Писатели, разумеется, откровенно воспевают картинки за их жуткую одушевленность. Волшебные портреты, маски и зеркала, живые статуи и дома с привидениями повсеместно присутствуют как в современных, так и в традиционных нарративах, а аура этих вымышленных образов влияет и на профессиональное, и на массовое отношение к реальным картинкам[3]. Историки искусства могут «знать», что изучаемые ими картины — всего лишь материальные объекты разных цветов и форм, но зачастую они говорят и ведут себя так, будто картины обладают волей, сознанием, агентностью и желанием[4]. Каждый знает, что фотография его матери — неодушевленный предмет, но при этом никто не решится ее изуродовать или уничтожить. Ни один современный, рациональный, светский человек не думает, что к картинкам надо относиться как к людям, но мы постоянно делаем исключения для особых случаев.

И это отношение не ограничивается ценными произведениями искусства или изображениями, которые значимы лично для нас. Любой специалист по рекламе знает, что у некоторых образов, как говорится, «есть ноги» — они обладают поразительной способностью задавать неожиданные повороты рекламной кампании и менять ее ход, как будто у них есть собственный интеллект и собственная цель. Когда Моисей требует, чтобы Аарон объяснил ему появление золотого тельца, Аарон говорит, что он просто бросил в огонь все золотые украшения народа израилева, и «вышел этот телец», как будто это был самособравшийся автомат. Очевидно, что ноги есть и у тельцов. Идея о том, что образы обладают своего рода особой социальной или психологической властью, на деле является расхожим клише современной визуальной культуры. Идея о том, что мы живем в обществе спектакля, надзора и симулякров, не является откровением одной лишь передовой культурной критики; икона спорта и рекламы вроде Андре Агасси может сказать «образ — это всё», и мы поймем, что он говорит не только про образы, но и от имени образов, ведь его самого зачастую считают «не более чем образом».

Не составит труда показать, что в современном мире идея одушевленности картинок так же жива, как и в традиционных обществах.

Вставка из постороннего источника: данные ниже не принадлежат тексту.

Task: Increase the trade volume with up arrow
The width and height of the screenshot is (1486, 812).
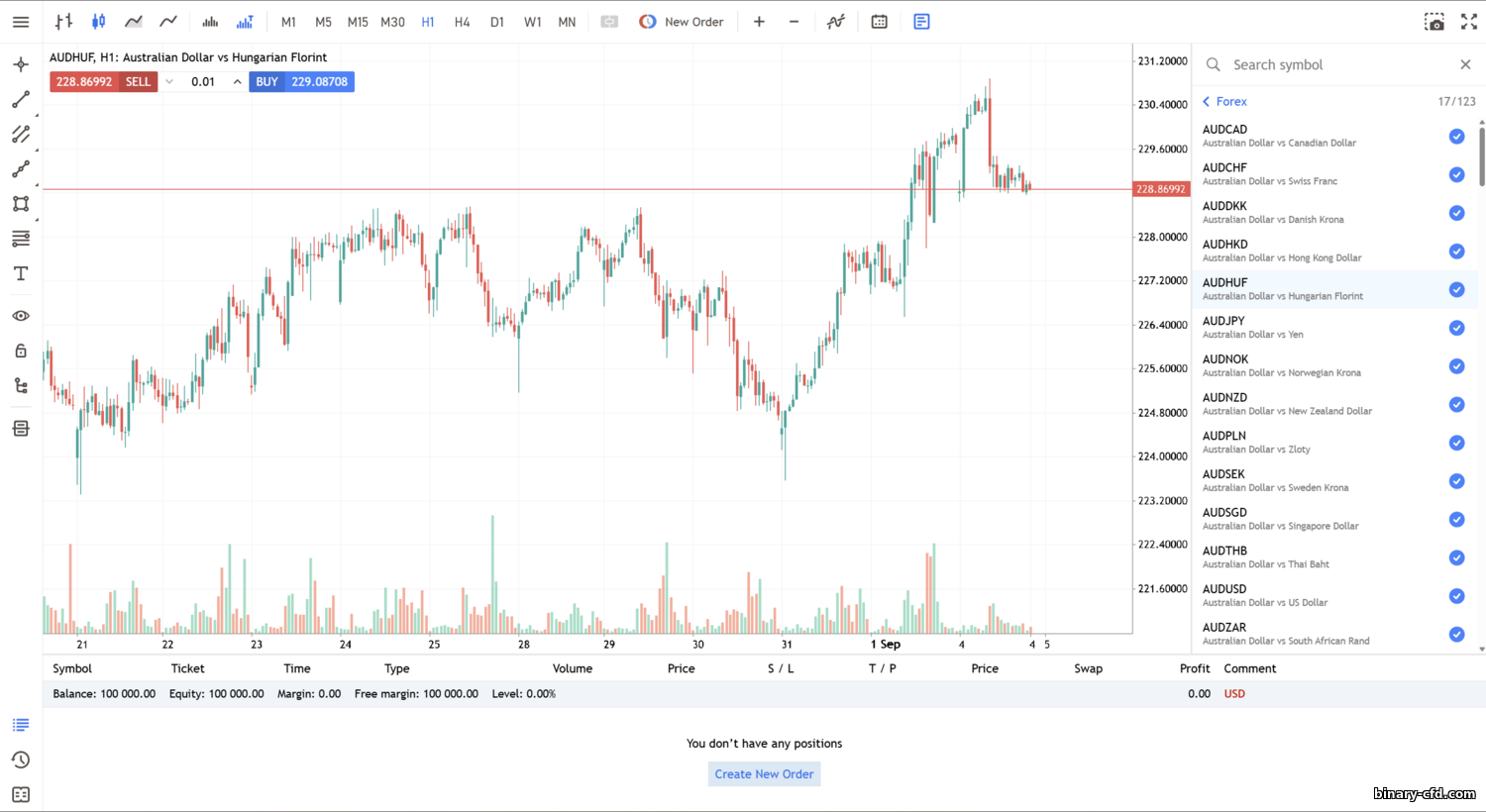Action: tap(237, 82)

Сложно понять, о чем говорить дальше. Каким образом традиционное отношение к образам — идолопоклонство, фетишизм, тотемизм — изменило свою функцию в современных обществах? Должны ли мы, культурные критики, демистифицировать эти образы, сокрушать современных идолов, разоблачать порабощающие людей фетиши? Может, наша задача в том, чтобы проводить различия между истинными и ложными, здоровыми и нездоровыми, чистыми и нечистыми, добрыми и злыми образами? Являются ли образы территорией, где идет политическая борьба и определяется новая этика?

Есть сильное искушение ответить на эти вопросы громогласным «да» и использовать критику визуальной культуры в качестве прямой стратегии политической интервенции. Такого рода критика заключается в разоблачении образов как агентов идеологической манипуляции, действительно вредящих людям. Крайний вариант этой позиции выражает Кэтрин МакКиннон, утверждающая, что порнография — это не просто репрезентация насилия и унижения женщин, но акт насильственного унижения[5]. Кроме того есть известные и менее спорные утверждения из области политической критики визуальной культуры: о том, что голливудские фильмы конструируют женщин в качестве объектов «мужского взгляда»; что неграмотными массами манипулируют при помощи визуальных медиа и популярной культуры; что небелые люди являются объектами откровенных стереотипов и расистской визуальной дискриминации; что художественные музеи — это своего рода гибрид храма и банка, в котором товарные фетиши выставляются для отправления ритуалов публичного почитания, направленных на производство прибавочной эстетической и экономической стоимости.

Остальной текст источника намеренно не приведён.